=== Record set ===

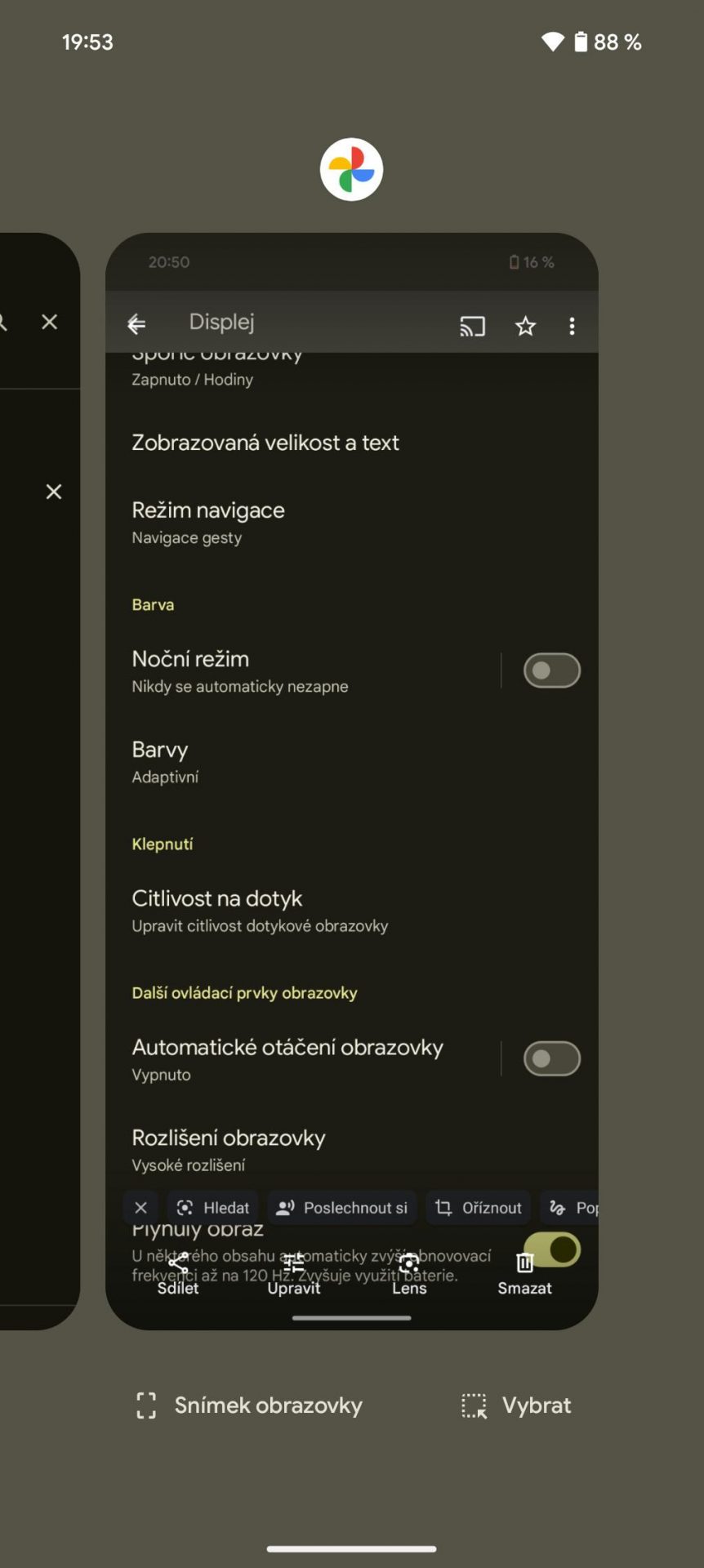
Task: Open Zobrazovaná velikost a text
Action: pyautogui.click(x=352, y=443)
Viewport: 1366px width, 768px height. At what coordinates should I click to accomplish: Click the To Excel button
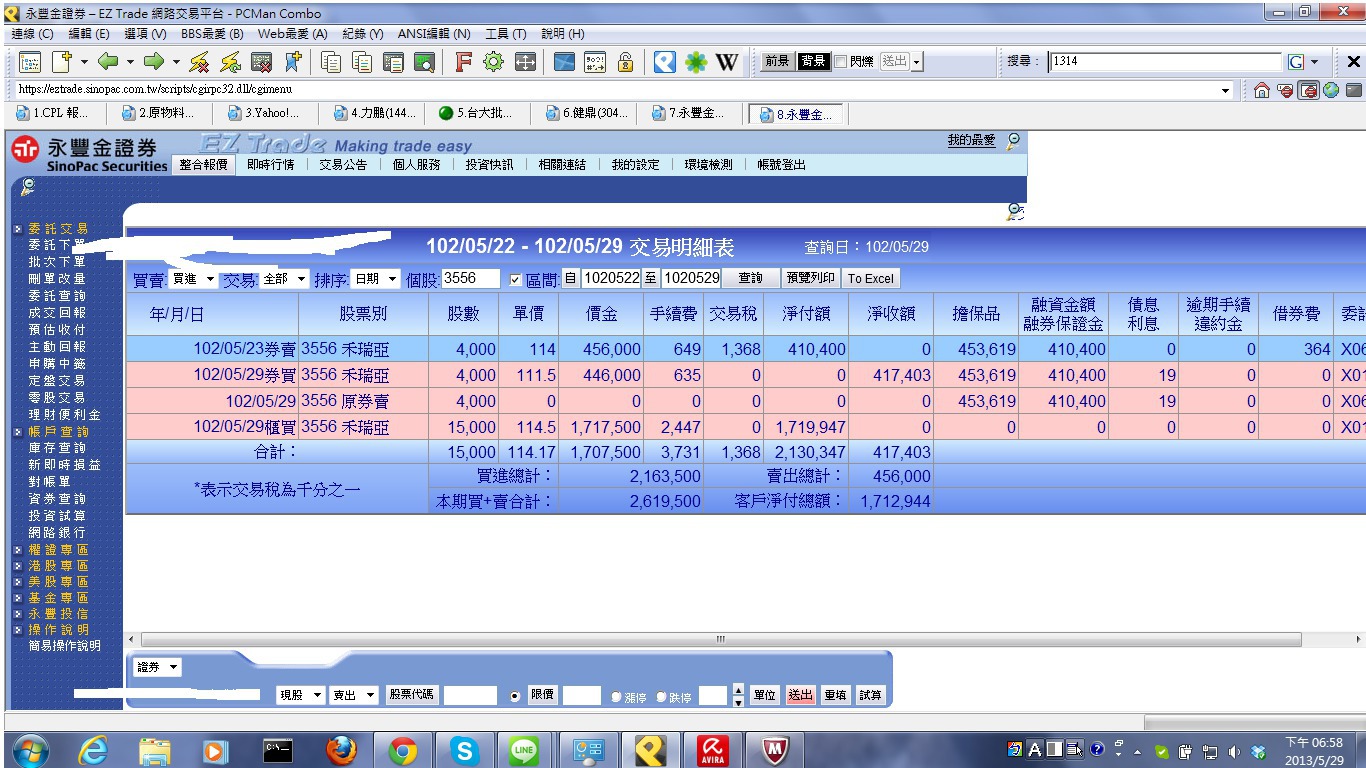coord(870,279)
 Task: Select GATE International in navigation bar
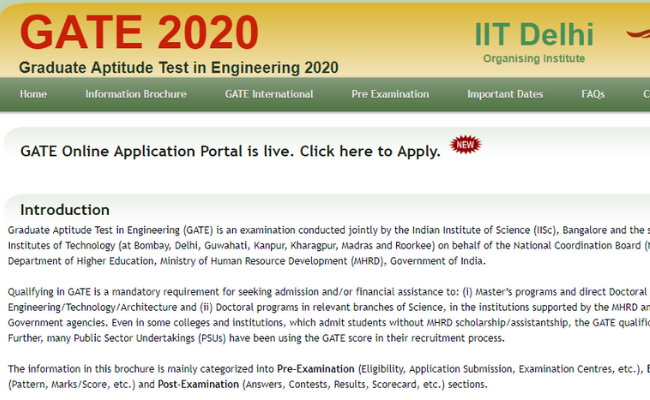[269, 94]
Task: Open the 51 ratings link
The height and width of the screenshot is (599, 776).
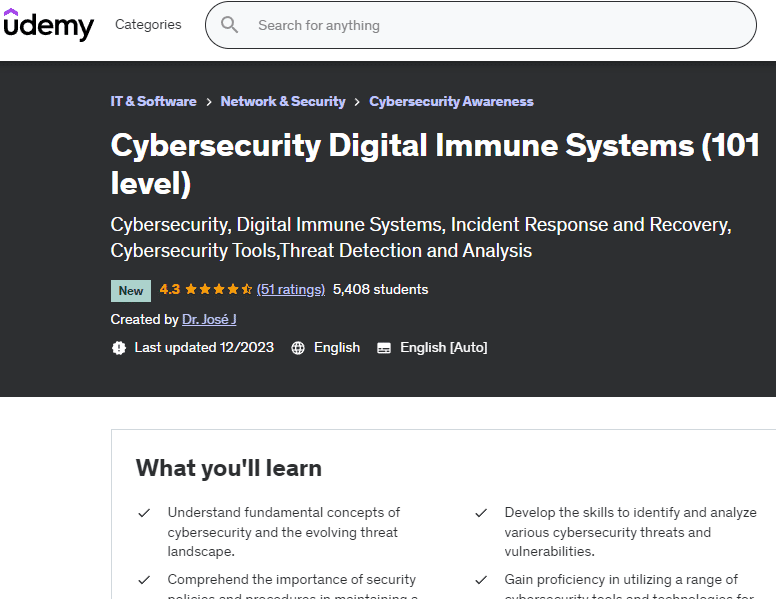Action: [291, 290]
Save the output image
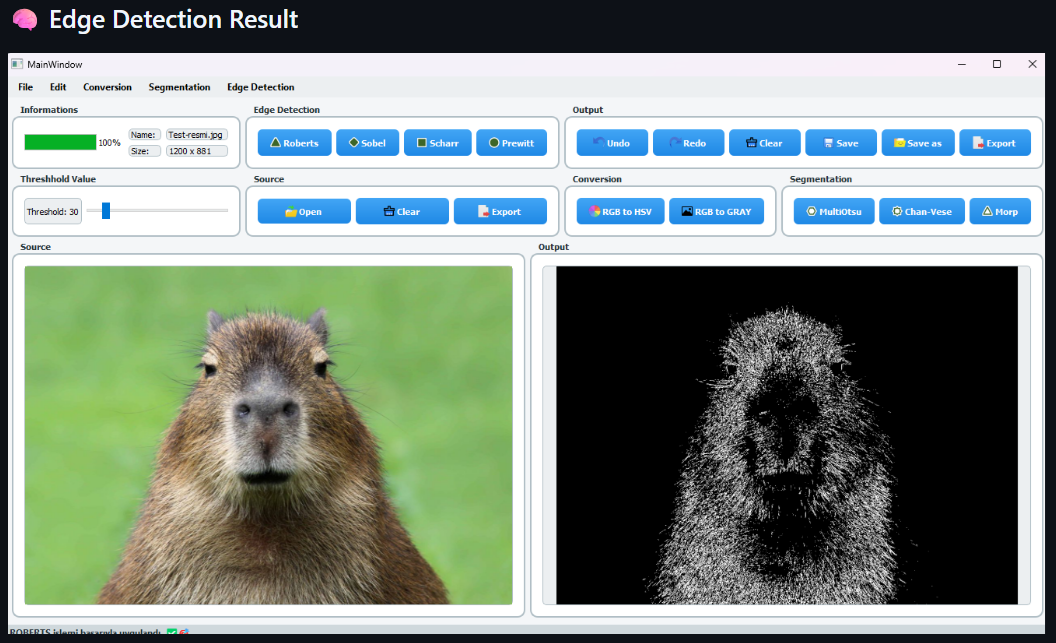Image resolution: width=1056 pixels, height=643 pixels. click(840, 143)
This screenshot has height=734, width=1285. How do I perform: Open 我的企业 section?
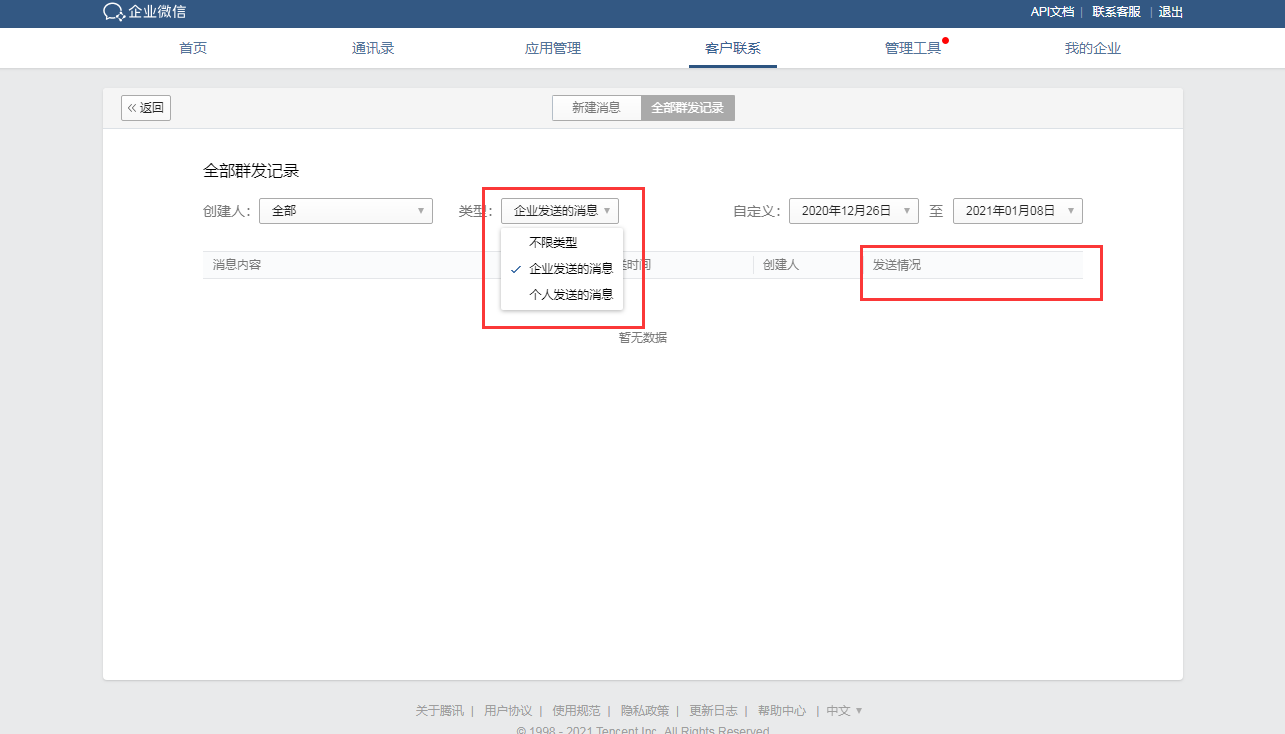pyautogui.click(x=1093, y=48)
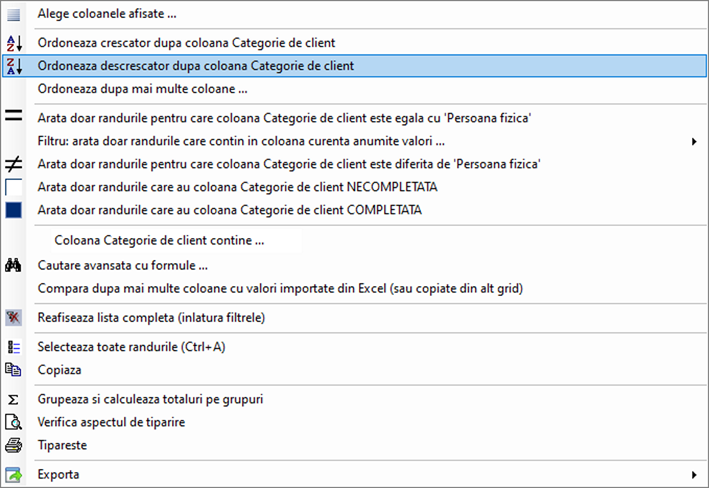The height and width of the screenshot is (488, 709).
Task: Click the Coloana Categorie de client contine field
Action: point(176,240)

===

About this task -
All lines from the one holding "Task: Open the 51 ratings link" through the last line of the entries, and nothing else, are to be output exactly; leave out the pictures.

Your solution -
Task: Open the 51 ratings link
The height and width of the screenshot is (599, 776).
Action: [291, 290]
Save the output image
Image resolution: width=1056 pixels, height=643 pixels. click(840, 143)
This screenshot has height=734, width=1285. How do I perform: Open 我的企业 section?
pyautogui.click(x=1093, y=48)
The height and width of the screenshot is (488, 709).
Task: Click the Coloana Categorie de client contine field
Action: point(176,240)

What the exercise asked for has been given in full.